Hoch oben über den Bergen legte sich ein Adler schräg in den Wind. Wilson musste daran denken, was Barton gesagt hatte: Es hat keinen Zweck, Sie auf solch ein Unternehmen vorzubereiten, wenn Sie nicht die richtige Einstellung haben. Dann nützt das ganze Training überhaupt nichts. Sie müssen zu jeder Zeit positiv denken. Sie müssen sich auf den Augenblick richten.

Wilson inhalierte einen weiteren Zug und konzentrierte sich auf seine Aufgabe. Er würde sein Bestes geben müssen, wollte er das Rätsel um Bartons Tod lösen. Er nickte. Positiv denken, sich auf den Augenblick richten.

Wilson hatte einen Plan, der aber keineswegs narrensicher war. Auf GMs Forderung hin hatte er an alle Beteiligten eine Mitteilung verschickt und darin seinen Auftrag und den Verlauf seiner Reise dargestellt. Das war der erste Austausch in der geistigen Schlacht zwischen ihm und dem Mercury-Team. Doch er hatte es nicht mit gewöhnlichen Menschen zu tun. Sie gehörten zu den scharfsinnigsten, findigsten Geistern der Welt. Die Frage war: Würde er die Wahrheit mit den Informationen, die er besaß, aufdecken können?

Denk positiv, befahl er sich.

Indem er die Szenarien durchdachte wie ein Schachspieler seine Züge, engte er den Kreis der Verdächtigen ein. Nur eine Handvoll Personen hatte die nötigen Mittel gehabt, um sein Unternehmen zu torpedieren, und genauso wenige die Möglichkeit, einen Gen-EP in die Vergangenheit reisen zu lassen. Um das zu bewerkstelligen, brauchte es mehr Leute, höchstwahrscheinlich das gesamte Mercury-Team. Dass der Inflator angeschlossen gewesen war, bewies, dass jemand das System vor kurzem noch benutzt hatte.

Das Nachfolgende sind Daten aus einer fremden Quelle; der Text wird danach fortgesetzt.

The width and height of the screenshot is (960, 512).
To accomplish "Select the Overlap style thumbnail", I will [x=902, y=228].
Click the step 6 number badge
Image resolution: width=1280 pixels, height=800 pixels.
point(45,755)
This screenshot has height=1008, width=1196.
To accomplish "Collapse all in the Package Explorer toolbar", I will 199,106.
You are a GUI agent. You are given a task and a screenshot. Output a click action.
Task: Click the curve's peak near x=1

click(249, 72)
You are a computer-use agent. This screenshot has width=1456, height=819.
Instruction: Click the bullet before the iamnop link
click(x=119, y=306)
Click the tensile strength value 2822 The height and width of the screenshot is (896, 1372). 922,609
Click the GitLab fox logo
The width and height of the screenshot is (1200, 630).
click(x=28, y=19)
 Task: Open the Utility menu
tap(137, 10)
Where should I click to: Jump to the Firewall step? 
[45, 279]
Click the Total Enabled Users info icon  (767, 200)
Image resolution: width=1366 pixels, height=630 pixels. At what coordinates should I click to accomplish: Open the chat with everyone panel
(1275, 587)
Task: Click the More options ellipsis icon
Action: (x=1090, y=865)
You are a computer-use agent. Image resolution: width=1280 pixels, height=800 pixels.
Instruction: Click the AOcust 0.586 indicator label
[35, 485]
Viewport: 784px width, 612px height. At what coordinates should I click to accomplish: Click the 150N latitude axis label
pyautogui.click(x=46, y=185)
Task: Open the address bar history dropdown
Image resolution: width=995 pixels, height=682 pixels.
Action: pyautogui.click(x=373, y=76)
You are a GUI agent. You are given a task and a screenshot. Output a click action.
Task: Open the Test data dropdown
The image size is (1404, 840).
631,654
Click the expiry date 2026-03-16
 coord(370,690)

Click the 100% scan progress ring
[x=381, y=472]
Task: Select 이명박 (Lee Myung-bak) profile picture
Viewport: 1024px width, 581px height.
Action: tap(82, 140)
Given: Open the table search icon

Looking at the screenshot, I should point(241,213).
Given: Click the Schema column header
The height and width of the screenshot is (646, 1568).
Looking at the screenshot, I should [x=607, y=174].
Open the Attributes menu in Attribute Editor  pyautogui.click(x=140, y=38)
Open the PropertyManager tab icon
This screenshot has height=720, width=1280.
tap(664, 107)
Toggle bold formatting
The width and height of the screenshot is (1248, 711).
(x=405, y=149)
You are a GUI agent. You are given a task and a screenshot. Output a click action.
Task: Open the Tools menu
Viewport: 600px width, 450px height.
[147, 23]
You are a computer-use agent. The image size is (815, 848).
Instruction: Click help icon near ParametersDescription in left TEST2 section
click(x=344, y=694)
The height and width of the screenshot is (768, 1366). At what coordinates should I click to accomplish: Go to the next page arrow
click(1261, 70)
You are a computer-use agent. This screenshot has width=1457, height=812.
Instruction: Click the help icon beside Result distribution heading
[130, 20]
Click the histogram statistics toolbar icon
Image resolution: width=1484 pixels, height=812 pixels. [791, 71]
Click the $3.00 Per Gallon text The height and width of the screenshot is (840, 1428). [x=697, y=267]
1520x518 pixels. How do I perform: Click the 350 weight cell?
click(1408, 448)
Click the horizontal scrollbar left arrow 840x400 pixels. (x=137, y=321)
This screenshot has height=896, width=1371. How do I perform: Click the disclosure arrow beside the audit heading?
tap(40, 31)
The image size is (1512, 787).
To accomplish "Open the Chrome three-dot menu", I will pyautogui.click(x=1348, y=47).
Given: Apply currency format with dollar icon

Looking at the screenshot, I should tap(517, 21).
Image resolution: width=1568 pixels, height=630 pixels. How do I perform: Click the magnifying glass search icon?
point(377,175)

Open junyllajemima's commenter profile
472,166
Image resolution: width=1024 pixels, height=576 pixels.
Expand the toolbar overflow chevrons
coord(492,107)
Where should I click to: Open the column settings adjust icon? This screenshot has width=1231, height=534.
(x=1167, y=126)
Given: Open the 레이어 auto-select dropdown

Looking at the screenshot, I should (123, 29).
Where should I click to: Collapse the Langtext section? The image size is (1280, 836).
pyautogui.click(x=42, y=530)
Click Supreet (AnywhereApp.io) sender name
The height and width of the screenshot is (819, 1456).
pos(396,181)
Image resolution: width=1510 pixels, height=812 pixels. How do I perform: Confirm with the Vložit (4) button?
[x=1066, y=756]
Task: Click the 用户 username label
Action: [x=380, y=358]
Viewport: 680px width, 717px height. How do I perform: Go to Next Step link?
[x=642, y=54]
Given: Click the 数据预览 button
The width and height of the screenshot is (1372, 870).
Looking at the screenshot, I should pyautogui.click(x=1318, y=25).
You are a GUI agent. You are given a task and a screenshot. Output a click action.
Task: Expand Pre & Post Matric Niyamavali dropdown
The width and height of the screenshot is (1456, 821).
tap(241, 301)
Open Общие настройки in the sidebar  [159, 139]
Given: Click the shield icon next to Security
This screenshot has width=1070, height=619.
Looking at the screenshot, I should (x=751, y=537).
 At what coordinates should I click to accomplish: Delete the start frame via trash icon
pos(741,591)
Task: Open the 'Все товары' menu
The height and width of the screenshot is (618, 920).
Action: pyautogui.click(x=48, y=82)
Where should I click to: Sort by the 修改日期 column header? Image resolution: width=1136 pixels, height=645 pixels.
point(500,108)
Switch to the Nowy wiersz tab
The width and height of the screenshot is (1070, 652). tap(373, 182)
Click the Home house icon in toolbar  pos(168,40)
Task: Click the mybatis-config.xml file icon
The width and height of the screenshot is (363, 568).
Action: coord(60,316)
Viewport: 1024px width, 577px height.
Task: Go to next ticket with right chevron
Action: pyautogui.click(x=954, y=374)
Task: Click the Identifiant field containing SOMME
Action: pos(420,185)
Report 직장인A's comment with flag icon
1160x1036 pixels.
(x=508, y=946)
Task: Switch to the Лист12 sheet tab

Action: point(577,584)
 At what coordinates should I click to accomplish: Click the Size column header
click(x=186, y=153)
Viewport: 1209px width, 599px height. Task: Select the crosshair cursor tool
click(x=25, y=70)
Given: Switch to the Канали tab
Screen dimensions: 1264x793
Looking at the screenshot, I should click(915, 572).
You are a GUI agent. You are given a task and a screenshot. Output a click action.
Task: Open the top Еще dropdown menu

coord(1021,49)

Wilson dachte an seine Schilderung in dem Rundschreiben an die Mitarbeiter. Nebenbei hatte er Helena Capriarty erwähnt, aber nicht unter ihrem richtigen Namen. Ihre übersinnliche Verbindung und ihre Unempfänglichkeit für eine optische trakenoide Reaktion musste er erst noch begreifen. Ihre Beteiligung aufzudecken war die einzige Möglichkeit, mehr über die Sache herauszufinden. Andernfalls würden die Antworten mit Geheimhaltungsstufe versehen.

Wilson dachte eine gute Stunde lang über das Problem nach.

Je mehr Leute involviert waren, desto größer waren seine Aussichten, die Verschwörer zu entlarven. Auf dem Gipfel sitzend ließ er sich den Wind um die Ohren pfeifen und dachte an seine Zeitreise wie an einen Traum. Es gab keinen besseren Vergleich. Die Schumann-Frequenz war am 21. Dezember 2012 – am Tag seines Rücktransports – wiederhergestellt worden, und die Zeit erschien wieder ausgedehnt, nicht zusammengedrängt. Er hatte seinen Auftrag ausgeführt; er hatte seinen Teil getan. Doch er war entschlossen, jeden Anflug von Selbstgefälligkeit zu unterdrücken. Er wollte herausfinden, wer Barton ermordet hatte und warum. Erst dann durfte er wirklich zufrieden sein.